Required work -> Could you write out the records again, from the line containing "Open the A to Z sort dropdown" through the end, with "dropdown" swapped for "menu" and everything else the same? Leave the pictures out.

Recorded information ->
########################################

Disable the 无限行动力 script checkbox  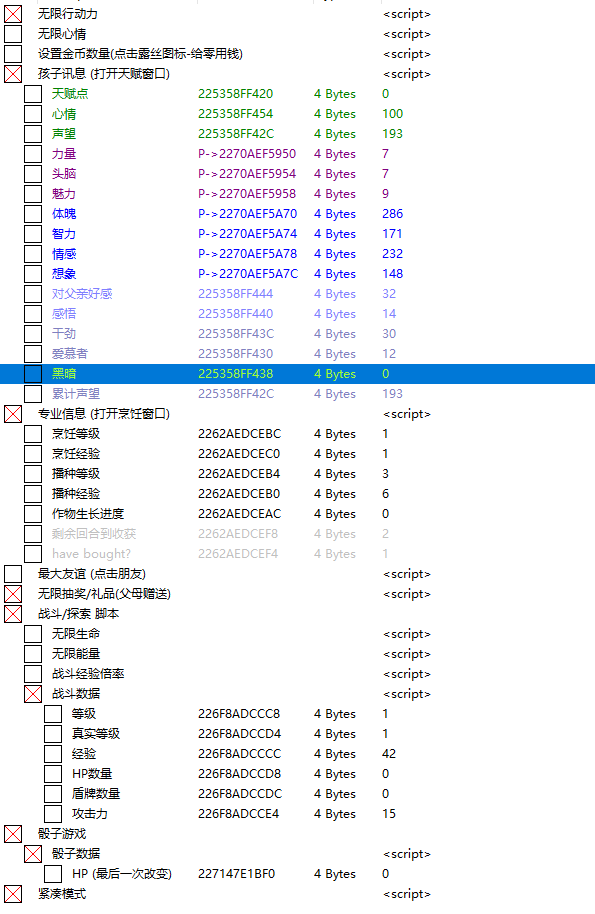tap(13, 14)
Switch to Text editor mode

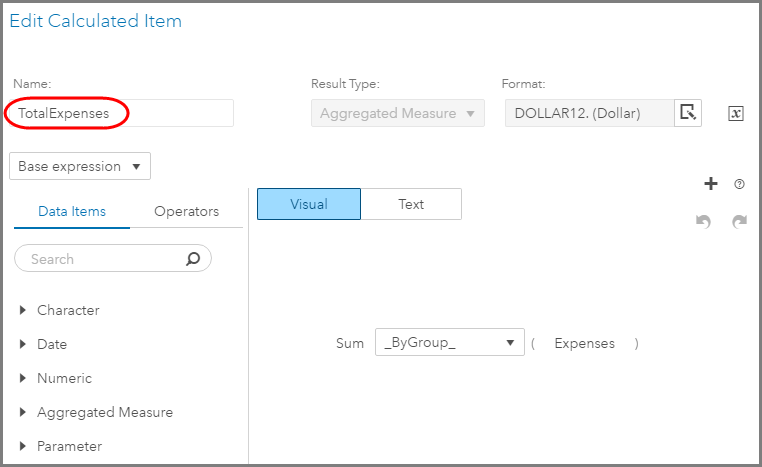click(411, 204)
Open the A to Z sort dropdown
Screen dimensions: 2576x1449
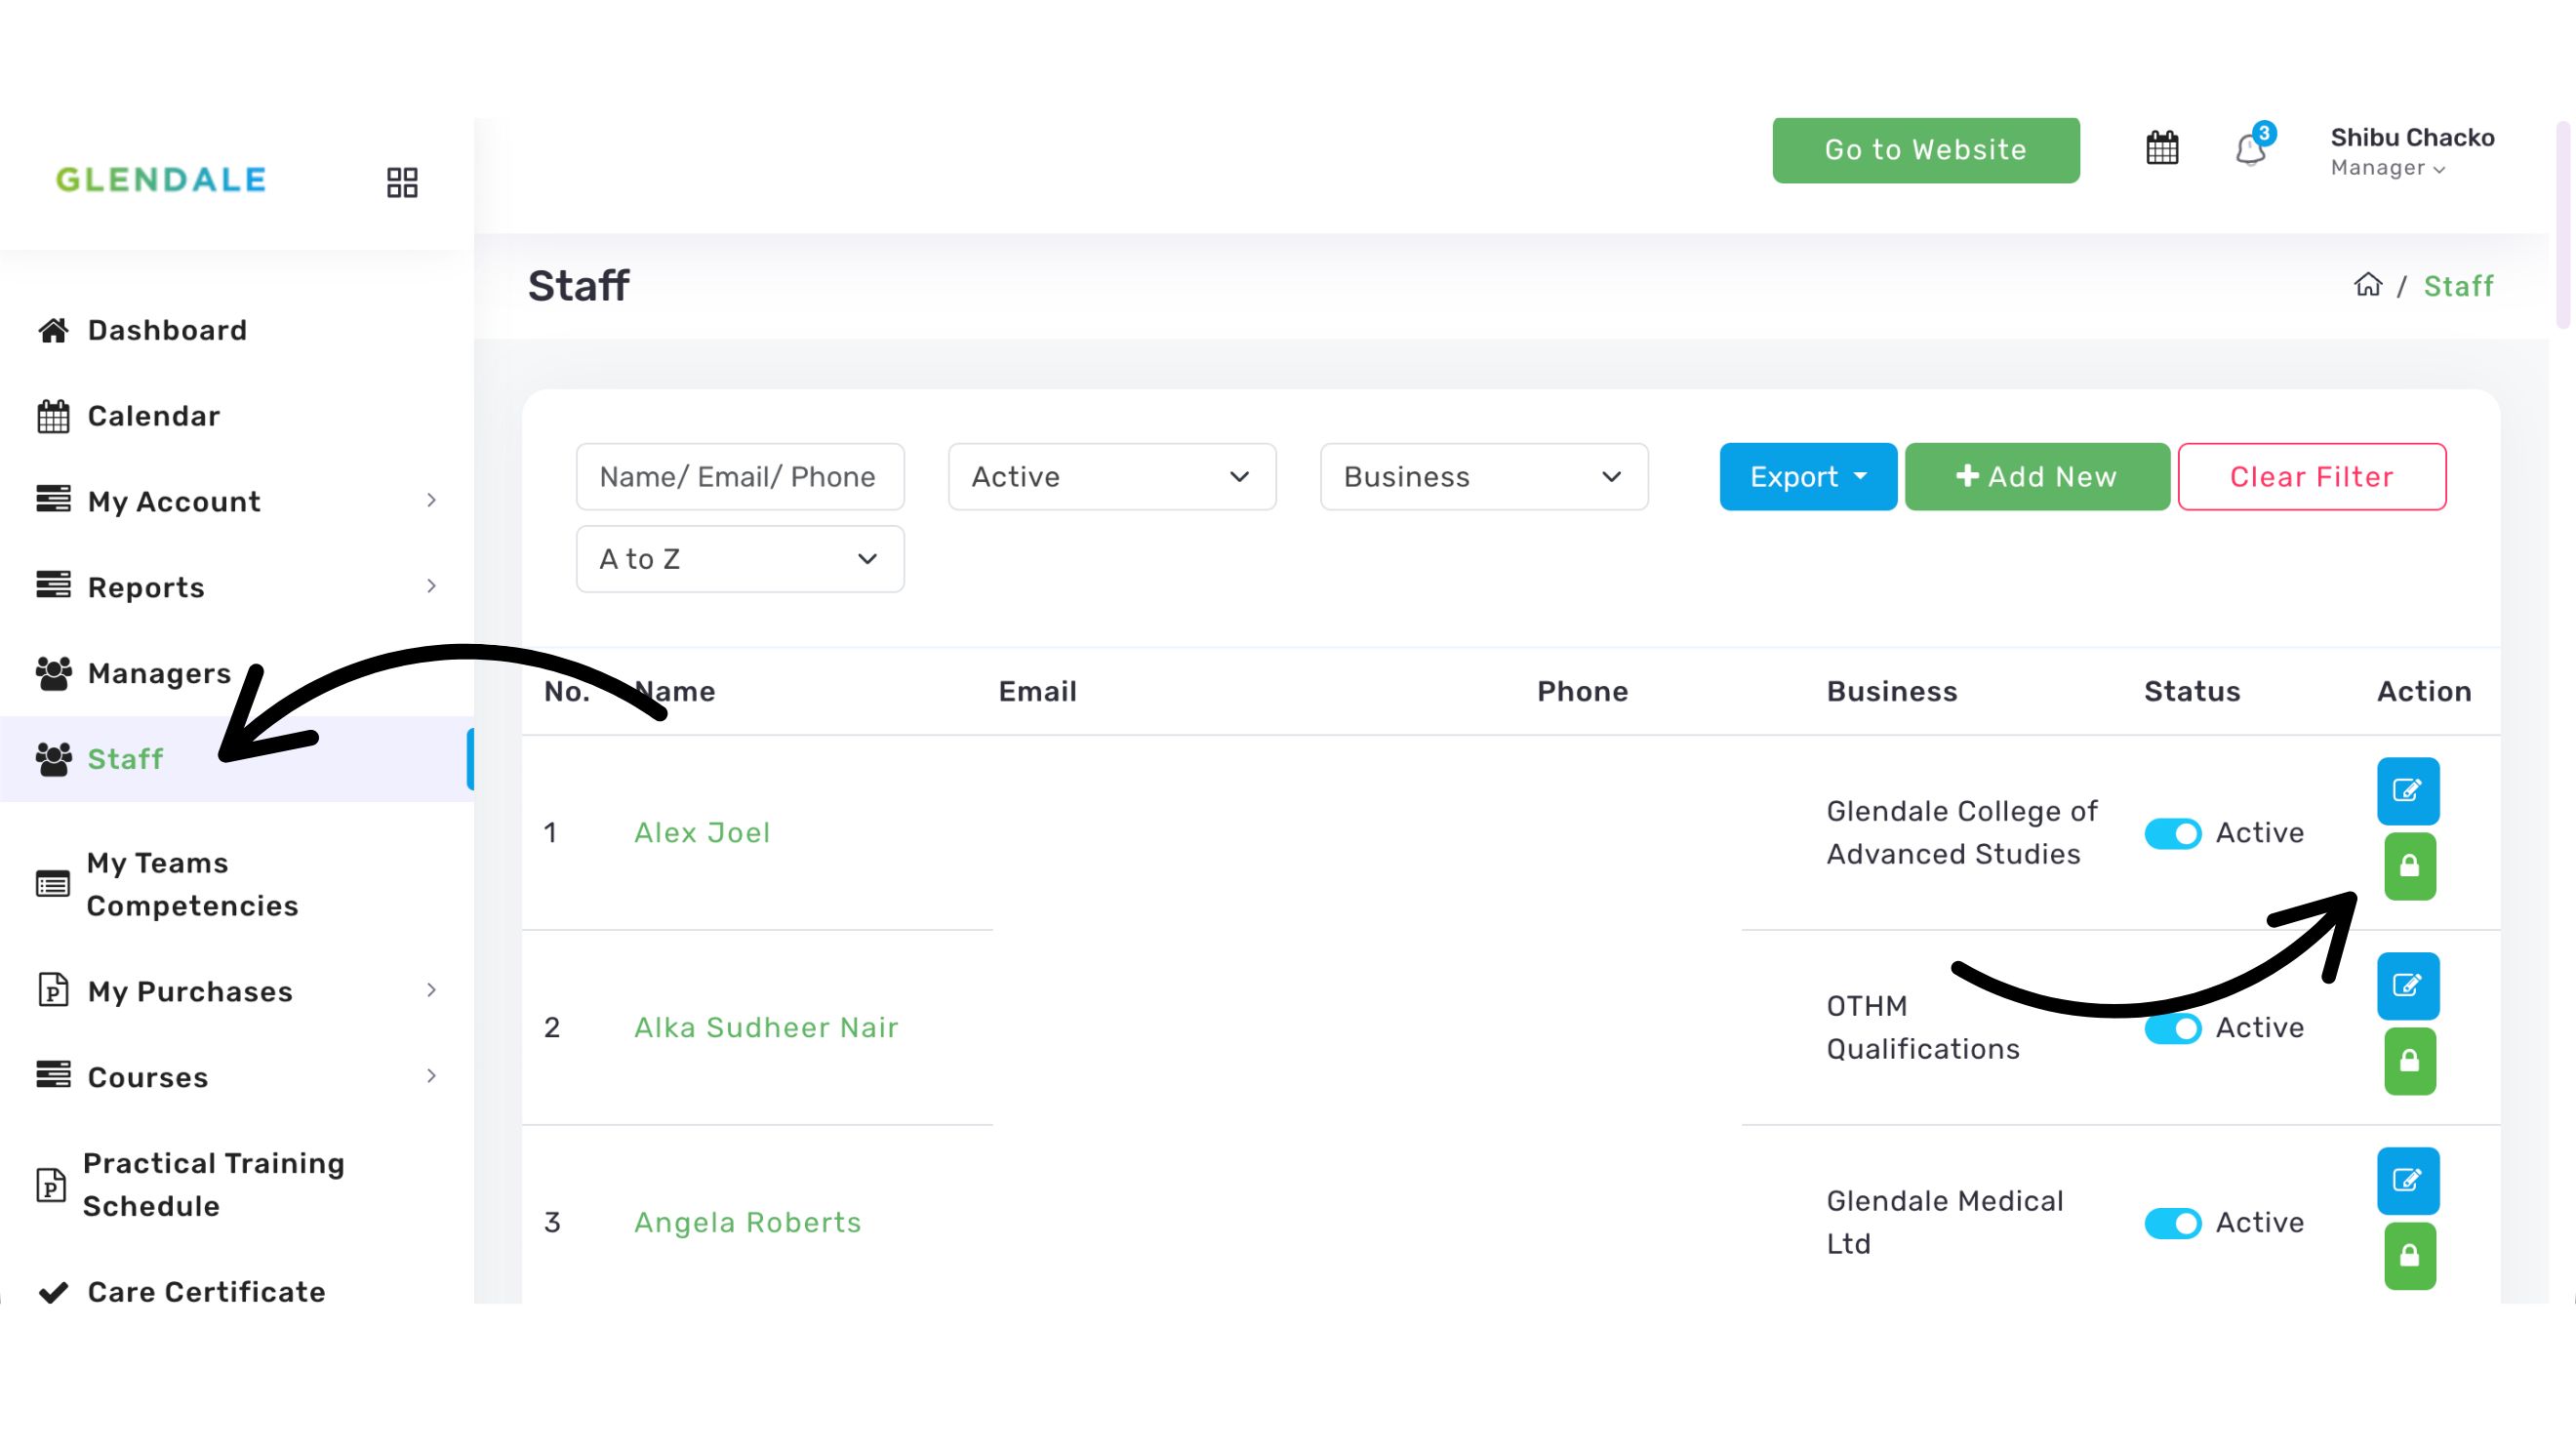point(739,559)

########################################

Response ->
Open the A to Z sort menu
Screen dimensions: 2576x1449
point(739,559)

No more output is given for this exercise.